Puppeteer options in config I tried to connect with:

const args = [
    '--no-sandbox',
    '--disable-setuid-sandbox',
    '--disable-infobars',
    '--window-position=0,0',
    '--ignore-certifcate-errors',
    '--window-size=1400,900',
    '--ignore-certifcate-errors-spki-list',
];

const options = {
    args,
    headless: true,
    ignoreHTTPSErrors: true,
    defaultViewport: null,
    browserWSEndpoint: `ws://localhost:3000?--proxy-server=socks5://127.0.0.1:9055`,
}

How I connect:

const browser = await puppeteer.connect(config.options);
const page = await browser.newPage();
await page.goto('http://example.com', { waitUntil: 'networkidle0' }

Error I get:

Error: net::ERR_PROXY_CONNECTION_FAILED at http://example.com
    at navigate (C:\...\node_modules\puppeteer\lib\cjs\puppeteer\common\FrameManager.js:115:23)
    at processTicksAndRejections (internal/process/task_queues.js:94:5)
    at async FrameManager.navigateFrame (C:\...\node_modules\puppeteer\lib\cjs\puppeteer\common\FrameManager.js:90:21)
    at async Frame.goto (C:\...\node_modules\puppeteer\lib\cjs\puppeteer\common\FrameManager.js:417:16)
    at async Page.goto (C:\...\node_modules\puppeteer\lib\cjs\puppeteer\common\Page.js:825:16)

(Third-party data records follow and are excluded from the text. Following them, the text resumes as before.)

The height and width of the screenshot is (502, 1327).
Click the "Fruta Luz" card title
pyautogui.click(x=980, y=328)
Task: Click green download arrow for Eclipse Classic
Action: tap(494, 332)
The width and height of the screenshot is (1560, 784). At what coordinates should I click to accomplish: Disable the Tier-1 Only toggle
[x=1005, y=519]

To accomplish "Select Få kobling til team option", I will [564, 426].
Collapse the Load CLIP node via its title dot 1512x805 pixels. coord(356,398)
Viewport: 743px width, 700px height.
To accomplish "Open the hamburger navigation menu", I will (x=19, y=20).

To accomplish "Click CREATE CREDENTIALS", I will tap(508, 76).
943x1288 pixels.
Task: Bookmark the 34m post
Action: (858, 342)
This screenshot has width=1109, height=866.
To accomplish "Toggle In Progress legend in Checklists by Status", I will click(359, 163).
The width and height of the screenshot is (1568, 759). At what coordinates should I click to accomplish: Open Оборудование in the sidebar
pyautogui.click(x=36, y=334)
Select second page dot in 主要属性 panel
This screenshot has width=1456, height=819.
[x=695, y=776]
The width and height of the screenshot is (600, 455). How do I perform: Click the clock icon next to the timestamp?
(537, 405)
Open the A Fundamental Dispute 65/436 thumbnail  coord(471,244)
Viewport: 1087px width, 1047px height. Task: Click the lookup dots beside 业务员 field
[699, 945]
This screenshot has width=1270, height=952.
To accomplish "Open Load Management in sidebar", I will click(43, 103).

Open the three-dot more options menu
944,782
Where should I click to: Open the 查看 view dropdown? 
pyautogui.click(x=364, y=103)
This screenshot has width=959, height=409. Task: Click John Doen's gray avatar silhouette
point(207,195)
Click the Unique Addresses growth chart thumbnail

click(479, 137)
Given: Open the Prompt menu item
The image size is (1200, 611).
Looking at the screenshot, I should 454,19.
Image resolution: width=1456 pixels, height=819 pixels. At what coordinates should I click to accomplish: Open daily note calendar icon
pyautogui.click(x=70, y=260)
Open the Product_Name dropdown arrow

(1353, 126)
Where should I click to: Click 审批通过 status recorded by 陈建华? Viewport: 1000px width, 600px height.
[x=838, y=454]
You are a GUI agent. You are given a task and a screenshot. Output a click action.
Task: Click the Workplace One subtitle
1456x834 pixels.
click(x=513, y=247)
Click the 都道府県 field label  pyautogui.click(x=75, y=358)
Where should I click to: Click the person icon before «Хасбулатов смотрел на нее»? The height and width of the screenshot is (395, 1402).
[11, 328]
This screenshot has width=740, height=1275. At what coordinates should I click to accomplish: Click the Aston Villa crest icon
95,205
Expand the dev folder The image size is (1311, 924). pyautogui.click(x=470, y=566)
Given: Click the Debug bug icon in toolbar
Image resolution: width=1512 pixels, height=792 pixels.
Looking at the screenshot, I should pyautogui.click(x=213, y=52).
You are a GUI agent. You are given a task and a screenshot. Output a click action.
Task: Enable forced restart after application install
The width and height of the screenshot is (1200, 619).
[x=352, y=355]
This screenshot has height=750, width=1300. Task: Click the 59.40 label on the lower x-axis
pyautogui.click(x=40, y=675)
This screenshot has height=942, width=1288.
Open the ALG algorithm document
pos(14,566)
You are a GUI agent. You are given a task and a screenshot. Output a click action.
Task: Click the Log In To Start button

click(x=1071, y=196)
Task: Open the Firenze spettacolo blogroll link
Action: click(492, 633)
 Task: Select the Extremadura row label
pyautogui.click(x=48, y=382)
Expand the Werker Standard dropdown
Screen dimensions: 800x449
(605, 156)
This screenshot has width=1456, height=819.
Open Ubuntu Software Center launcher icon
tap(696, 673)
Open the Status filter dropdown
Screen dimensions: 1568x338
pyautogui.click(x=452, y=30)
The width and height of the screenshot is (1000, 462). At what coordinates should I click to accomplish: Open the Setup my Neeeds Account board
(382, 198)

The proxy I'm using in example above is TOR browser, that runs in the background. I can connect through it when I'm not using browserless and use puppeteer.launch() function. I put this proxy in args and everything works fine, the requests are going through tor proxy. I can't figure out know why it doesn't work with browserless and websockets though.

Of course I tried different proxies. I created local proxy in node similar to that How to create a simple http proxy in node.js? (the proxy-server option is then --proxy-server=http://127.0.0.1:3001), but the error is the same and I can't even see incoming requests in server's terminal, it looks like they don't even reach a proxy.

I tried public proxies addresses, same error.

Chaninng website I'm trying to connect to in page.goto() function doesn't change anything, still get the same error.

I'm beginner at web scraping and run out of options here. Any idea would be helpful.


Solution

  • Ok, it looks like some docker issue. Apparently, there are problems when I'm trying to connect from from browserless inside container to tor which is on host. I used host.docker.internal instead of localhost in connection string and it worked.